Calls Growing For Controversial Statues To Be Pulled Down In Australia

"Why can't we replace these people and their statues with people who actually tried to bring our state together?​"

Stewart Perrie

Stewart Perrie

Cities around the world have started pulling down controversial statues in the wake of the Black Lives Matter movement.

A statue of slave owner Robert Milligan in London and one of Belgian King Leopold II in Antwerp have been pulled down after protests erupted following the death of George Floyd.

Several other slave traders or Confederate leaders have been removed in recent days in the UK and US. That's lead to similar calls in Australia for statues of polarising figures to be removed.

As slave trader Edward Colson's statue was brought down in Bristol over the weekend, many started sarcastically saying it would 'be a shame' if the same thing happened to the statue of Captain James Cook in Sydney's Hyde Park.

Kgbo (Creative Commons)

People have pointed at other colonisers, explorers and colonial administrators who have been immortalised in statues around the country that could be taken down.

One that has stirred a bit of controversy is of former South Australian premier Charles Cameron Kingston in Adelaide.

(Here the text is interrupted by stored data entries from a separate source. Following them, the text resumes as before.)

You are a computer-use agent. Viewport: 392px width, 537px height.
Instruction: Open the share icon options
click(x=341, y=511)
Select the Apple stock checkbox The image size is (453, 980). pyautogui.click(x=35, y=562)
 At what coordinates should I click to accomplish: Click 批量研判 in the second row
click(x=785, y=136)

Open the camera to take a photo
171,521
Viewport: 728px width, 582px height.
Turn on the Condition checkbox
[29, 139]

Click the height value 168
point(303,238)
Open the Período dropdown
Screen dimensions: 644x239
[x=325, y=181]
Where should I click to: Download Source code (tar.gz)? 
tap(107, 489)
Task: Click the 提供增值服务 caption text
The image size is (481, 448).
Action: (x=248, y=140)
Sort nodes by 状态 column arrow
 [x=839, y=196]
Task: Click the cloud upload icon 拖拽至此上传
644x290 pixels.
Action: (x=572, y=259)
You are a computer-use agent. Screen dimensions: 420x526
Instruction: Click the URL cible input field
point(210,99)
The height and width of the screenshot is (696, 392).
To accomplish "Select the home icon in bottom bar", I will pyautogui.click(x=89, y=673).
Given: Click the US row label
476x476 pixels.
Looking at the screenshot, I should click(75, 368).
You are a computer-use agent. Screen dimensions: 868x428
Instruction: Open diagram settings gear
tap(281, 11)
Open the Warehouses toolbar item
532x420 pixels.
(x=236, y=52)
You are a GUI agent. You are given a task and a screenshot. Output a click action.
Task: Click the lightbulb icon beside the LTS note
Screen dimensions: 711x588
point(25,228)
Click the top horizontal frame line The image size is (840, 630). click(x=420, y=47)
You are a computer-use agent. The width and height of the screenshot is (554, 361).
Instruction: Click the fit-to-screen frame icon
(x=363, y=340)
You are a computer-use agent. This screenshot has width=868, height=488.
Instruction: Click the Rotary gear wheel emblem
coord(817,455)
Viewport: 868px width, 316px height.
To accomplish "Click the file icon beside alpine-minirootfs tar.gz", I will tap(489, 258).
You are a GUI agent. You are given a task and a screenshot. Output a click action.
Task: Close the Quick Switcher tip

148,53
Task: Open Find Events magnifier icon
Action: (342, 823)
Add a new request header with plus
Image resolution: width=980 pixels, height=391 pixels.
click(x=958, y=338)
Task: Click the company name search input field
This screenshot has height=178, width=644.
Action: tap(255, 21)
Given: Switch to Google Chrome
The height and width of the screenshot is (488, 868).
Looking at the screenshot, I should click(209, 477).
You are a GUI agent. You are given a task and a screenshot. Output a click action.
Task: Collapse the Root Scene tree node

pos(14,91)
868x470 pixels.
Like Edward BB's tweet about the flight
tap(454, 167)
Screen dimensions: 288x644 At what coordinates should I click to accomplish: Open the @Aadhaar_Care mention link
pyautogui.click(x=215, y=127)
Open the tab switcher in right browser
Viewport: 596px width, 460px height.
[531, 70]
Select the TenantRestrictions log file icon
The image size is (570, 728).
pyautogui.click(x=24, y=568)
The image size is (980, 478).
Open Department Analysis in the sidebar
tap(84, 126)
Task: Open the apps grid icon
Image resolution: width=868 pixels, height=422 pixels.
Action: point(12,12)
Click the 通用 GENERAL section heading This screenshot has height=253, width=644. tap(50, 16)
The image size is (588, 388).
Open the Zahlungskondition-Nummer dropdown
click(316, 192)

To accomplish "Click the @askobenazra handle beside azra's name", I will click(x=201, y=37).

While Kingston was the first to push for the colony to allow women to vote in 1894, his other deeds haven't been as celebrated. He opposed Chinese immigration to Australia and has been accused of being the originator of the White Australia policy.

Charles Cameron Kingston.
South Australian Government

South Australian actress Natasha Wanganeen said of the statue: "I would support that statue being removed and being replaced with somebody who was respected by both white and black people here.

"Looking at that statue every day as an Aboriginal woman, walking out of my house, it is a mental health trigger. Why can't we replace these racist people and their statues with people who actually tried to bring our state together?"

She also supports the removal of the Captain Cook statue in Sydney.

"Don't put Captain Cook up there and make him look like a god to everybody, make him look like a saviour, because he was anything but," she said. "Why would people want to celebrate somebody like that? It's disgusting."

An online petition has gained more than 2,100 signatures to remove a statue of Australia's first prime minister, Sir Edmund Barton, from its spot in Port Macquarie.

Christopher Wood

Aboriginal elders say the statue is placed on a traditional burial site in New South Wales and is deeply troubling.

Port Macquarie woman Arlene Mehan is leading the charge with this particular statue and has told the ABC: "You wouldn't put a statue of Hitler in a Jewish space, so it's been a bit of a thorn," she said. "It's a burial site and you're putting a figure of white Australia on an Aboriginal burial site - it's just not appropriate."

But one academic believes that if people try to remove history then they won't be educated about what occurred in our past.

Australian National University history professor Bruce Scates reckons it is far better installing plaques onto statues and giving passersby an updated explanation of the person that reflects the current thinking.

He's told the ABC: "I think when you do that you actually create a platform for discussion."